TYPE: Three years (2009, 2011, 2013), cross-sectional (565 individuals).
SIZE: 565 observations, 20 variables
ARTICLE TITLE: None
DESCRIPTIVE ABSTRACT: Data consist of 500-yard freestyle swim times for male and female swimmers age 50-94 in a biennial national competition. Variables include year, gender, age, age group, swim time, seed time (qualifying time from state competition), and split times (in each 50-yard segment).
SOURCES: 2009 times provided by FastLane Tek, Inc. (www.fastlanetek.com); 2011 and 2013 times provided by Hy-Tek Sports Software (www.hy-tekltd.com).
VARIABLE DESCRIPTIONS: Data are tab delimited and missing values are coded as *.
Obs: observation in sorted list (year, gender, age group, place)
Place: finish order in age group for that year
Name: participant name (omitted)
Gender: 0= male, 1 = female
Age: age in years (50, 51, …, 94
Age2: age squared (for non-linearity tests)
AgeGrp: age group (1=50-54, 2=55-59, …, 9=90-94)
Year: competition year (2009, 2011, 2013)
Seed: qualifying time prior to national competition
Time: time in national competition
Diff: difference between seed and time
Split: time (seconds) in each 50 yard segment (Split-1, Split-2, … , Split-10)
SPECIAL NOTES: There are 5 missing seed times. In 2009, one extreme outlier (male) was omitted (assumed data error). In 2013, one extreme outlier (female) was omitted, and one male whose time was clearly incorrect. Two other males with incorrect times in 2013 were included because sufficient data existed to calculate their times. In a few cases where two 50 splits were missing but 100 split was available, the 100 time was averaged between the 50s (orange highlight). Inconsistent split times or those that could not be estimated (more than 2 missing) are shown as *. Data are from http://www.nsga.com/.
STORY BEHIND THE DATA:
Data are from an athletic event (500-yard freestyle swim) from three biennial U.S. National Senior Games Association (NSGA) summer competitions (2009, 2011, 2013). The Summer National Senior Games are held during odd years (ex: 2009, 2011, 2013, etc.) To participate in the National Games, you must first qualify through an NSGA State Games during the even years (ex: 2008, 2010, 2012, etc.) Participants must be at least 50 years old during the qualifying year. You may qualify through the state you live in, or any State which allows out-of-state competitors. In most sports, the top 4 finishers in each age group qualify for Nationals. Data collection (“munging”) involved tedious re-formatting, cross-checking, editing to spot inconsistencies, and combining several data sources. The resulting “cleaned” data set is easily understood by any student, and can be used for a variety of tasks in basic statistics classes. The author was a participant in the 2011 NSGA competition (Houston, Texas) as a member of the OPC Swim Team (Michigan).
PEDAGOGICAL NOTES: Suggested tasks for students: Calculate descriptive statistics (center, spread, shape) for Time and Seed. Compare descriptive statistics for Time by Gender and AgeGrp (describe and interpret observed patterns in plain language, and suggest possible reasons). Correlate Time with Seed. Perform simple regression of Time on Seed (does national competition help athletes achieve better times, on average?). Calculate descriptive statistics by Split (Split-1, Split-2, …, Split 10) (describe how swim time changes as the race progresses, and suggest possible reasons, e.g., strategies employed by the athletes).
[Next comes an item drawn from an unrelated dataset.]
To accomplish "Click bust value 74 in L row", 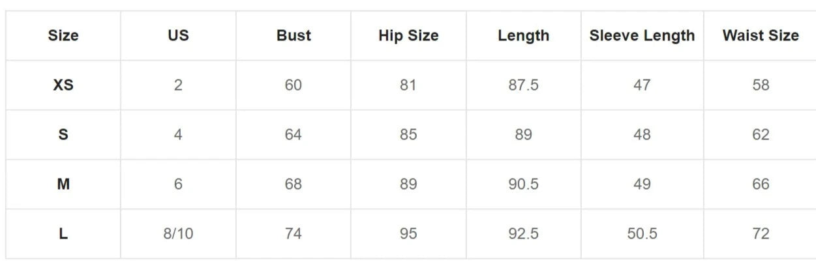I will click(294, 234).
Plot split times in various ways (e.g., by Gender and AgeGrp). For each gender separately, perform multiple regression of Time versus Age and Age2 (to look for non-linearity). Repeat using Gender as a binary (students could test regression coefficients for equality). Consider interaction variable Age*Gender. Does Year have a significant effect on Time (e.g., creating binary variables for Year)? If so, suggest possible reasons. Should a separate analysis be done for each year, or should year be included as a binary? Advanced students could try other ways to model the effect of Age on Time (e.g., using AgeGrp binaries, or quantile regression (e.g., 25%, 50%, 75%) for each gender separately. Does Year matter (as a binary)? In each analysis, students should look for high-leverage observations and unusual observations. If there are outliers, what should be done (if anything)?
REFERENCES: See SOURCES above.
SUBMITTED BY: Name: David P. Doane
Affiliation: Oakland University
Surface address: Department of Decision and Information Sciences, Oakland University, Rochester, Michigan 48309.